━━━ EXERCISE PASSAGE ━━━
Brent and Tracey Steinbach have been volunteering with the local Special Olympics powerlifting team for the past five years. The couple started a team after some individuals from the Northern Hills Training Center expressed interest in working out.
 Tracey Steinbach cheers on lifters during the Special Olympics Summer Games at BHSU last month.

 Tracey and Brent Steinbach prep Special Olympics power lifter Nate Seiler for his bench press during the recent Special Olympics Summer Games.

The timing was perfect.

Five years ago, when the Northern Hills Training Center called to ask Tracey Steinbach and her husband Brent, a record-setting USA Powerlifting (USAPL) competitor, to help a small group of individuals work out, the couple immediately said yes.  

 “We kind of were drawn because, at the time, we had a granddaughter who was just diagnosed with cerebral palsy, so we had a soft spot in our hearts for helping people with disabilities,” said Tracey, a Black Hills State University senior computer support specialist. “It was a no brainer for us when they asked us to train.”

That along with Brent’s experience and the fact there was no Special Olympics powerlifting team in the area created the perfect opportunity for the Spearfish couple to help.

The couple has been volunteering with the Special Olympics since and their small group of six participants has grown to 25. Brent and Tracey’s team just finished competing in the state Special Olympics Summer Games held at BHSU last month.  

BHSU has hosted the state Special Olympics Summer Games for the last two years and will host the event again next May. This spring, many Spearfish residents and more than 40 BHSU athletes volunteered during the community-wide event. Brent and Tracey are among the volunteers for the Summer Games but their commitment to working with the power lifters extends throughout the year with twice- a-week workouts with the lifters from the Northern Hills Training Center, an organization devoted to providing quality residential and vocation opportunities for adults with developmental disabilities, and West River Power Lifting, a special needs team. 

 “Our goal was that we would never turn anybody away based on their disability,” Tracey said noting that they have one athlete with multiple sclerosis who is blind and in a wheelchair.

“Whoever wants to come we will find something they can do,” she said. The team, whose ages range from 18 to 67, had 17 lifters participate in the recent Summer Games.

“We are always proud of how well they do,” she said noting there are many talented athletes on the team. One of those athletes is BHSU student Trevor Tridle, exercise science major from Deadwood. The Steinbachs recently nominated Tridle, who is autistic, to be one of two male power lifters from South Dakota to compete in the 2014 Special Olympics National Games in New Jersey.  A Special Olympics board will make the final decision on whether Tridle will compete in the event next June.  

 Recent BHSU graduate Paul Gates spots Trevor Tridle, BHSU exercise science major, while he deadlifts more than 400 lbs. The Steinbachs nominated Tridle to be one of two male power lifters from South Dakota to compete in the 2014 Special Olympics National Games in New Jersey.
“Trevor is an amazing lifter and very dedicated,” Tracey said. In the most recent Special Olympic games, Tridle squatted 400 lbs. and deadlifted 450 lbs., she said. “He’s come a long way.”

The Special Olympians are trained the same way competitive USAPL lifters are trained, Tracey said. “They are required to do the same commands, the same movements and follow all the rules as in the USAPL,” she said.
━━━
• [WHAT YOU NEED TO DO]:
1 – Summarize the Special Olympics powerlifting article in two sentences.
2 – Reproduce word for word the stretch of the Special Olympics powerlifting article from "Brent and Tracey Steinbach" through "Olympics Summer Games.".
━━━ DATA UNDER STUDY ━━━
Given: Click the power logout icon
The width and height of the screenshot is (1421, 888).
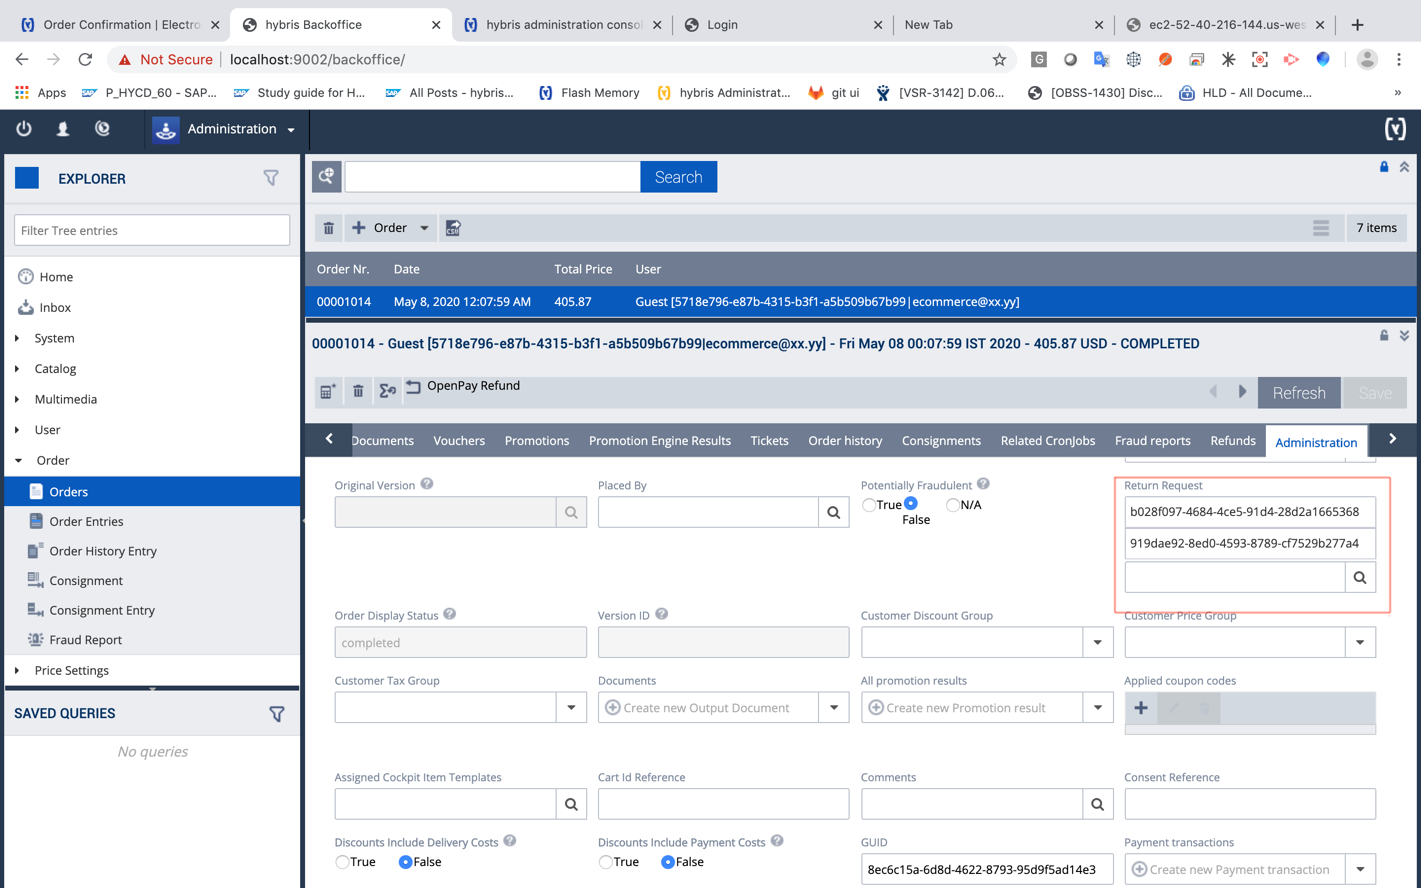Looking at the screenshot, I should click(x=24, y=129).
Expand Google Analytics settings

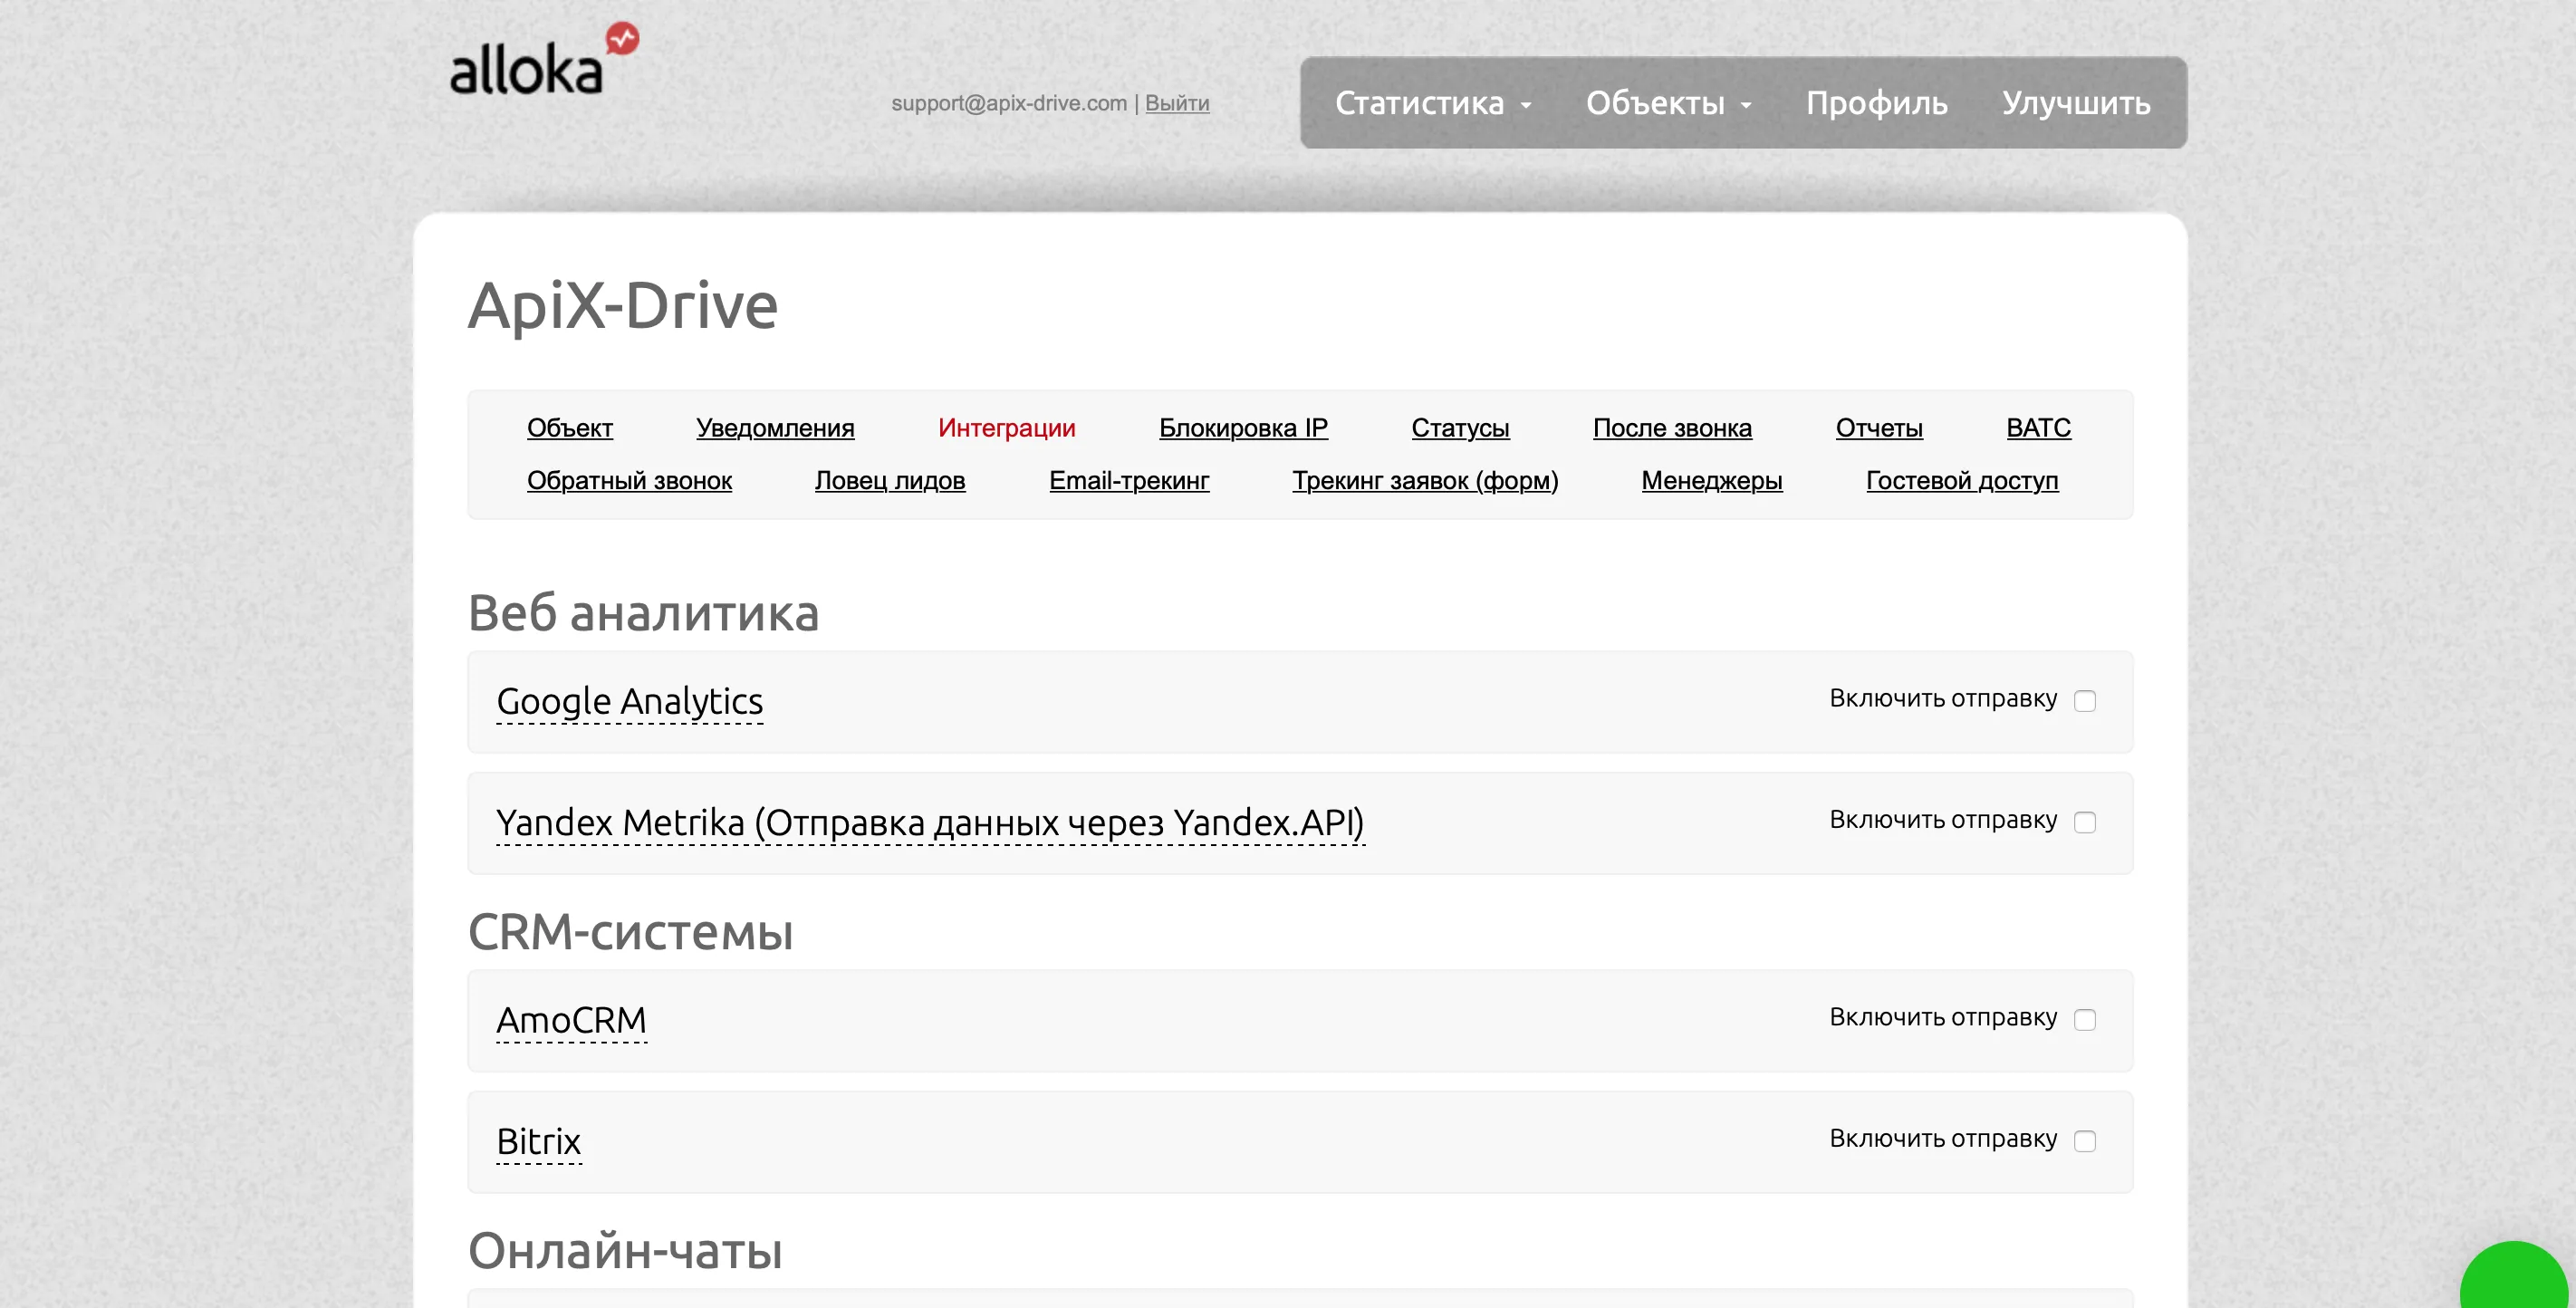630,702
━━━
━━━ DATA UNDER STUDY ━━━
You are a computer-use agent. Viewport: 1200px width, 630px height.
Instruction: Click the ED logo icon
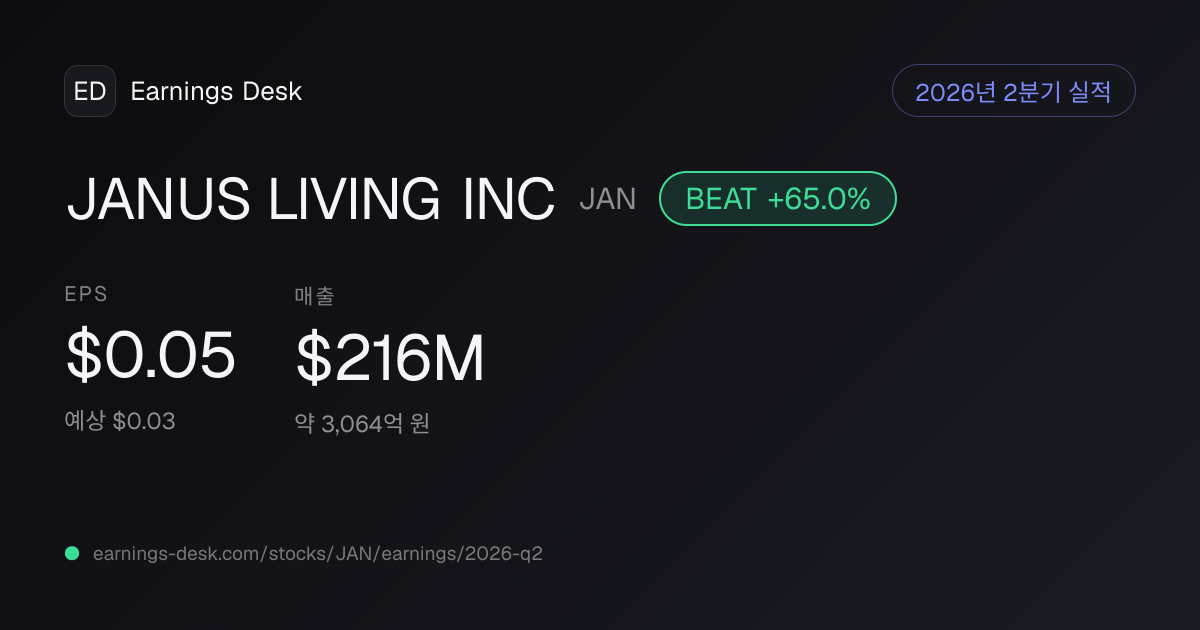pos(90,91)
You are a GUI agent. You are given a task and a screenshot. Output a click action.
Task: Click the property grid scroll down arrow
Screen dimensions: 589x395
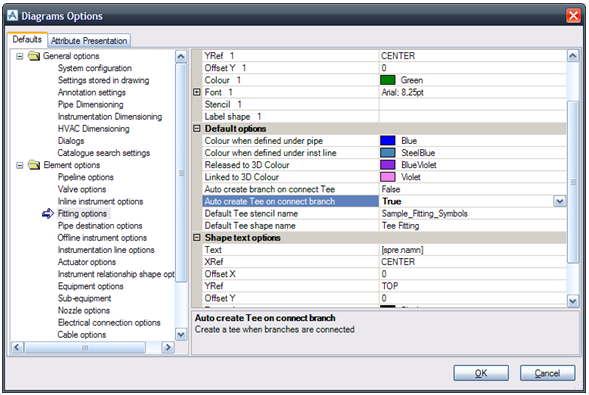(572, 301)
━━━
• [RESPONSES BY TASK]:
1 – Brent and Tracey Steinbach have volunteered for five years with a Special Olympics powerlifting team they started after the Northern Hills Training Center asked them to help a small group work out, and the group has grown from six participants to 25. They hold twice-a-week workouts throughout the year, train the athletes the same way competitive USAPL lifters are trained, and recently nominated BHSU student Trevor Tridle for the 2014 Special Olympics National Games in New Jersey.

2 –
Brent and Tracey Steinbach have been volunteering with the local Special Olympics powerlifting team for the past five years. The couple started a team after some individuals from the Northern Hills Training Center expressed interest in working out.
 Tracey Steinbach cheers on lifters during the Special Olympics Summer Games at BHSU last month.

 Tracey and Brent Steinbach prep Special Olympics power lifter Nate Seiler for his bench press during the recent Special Olympics Summer Games.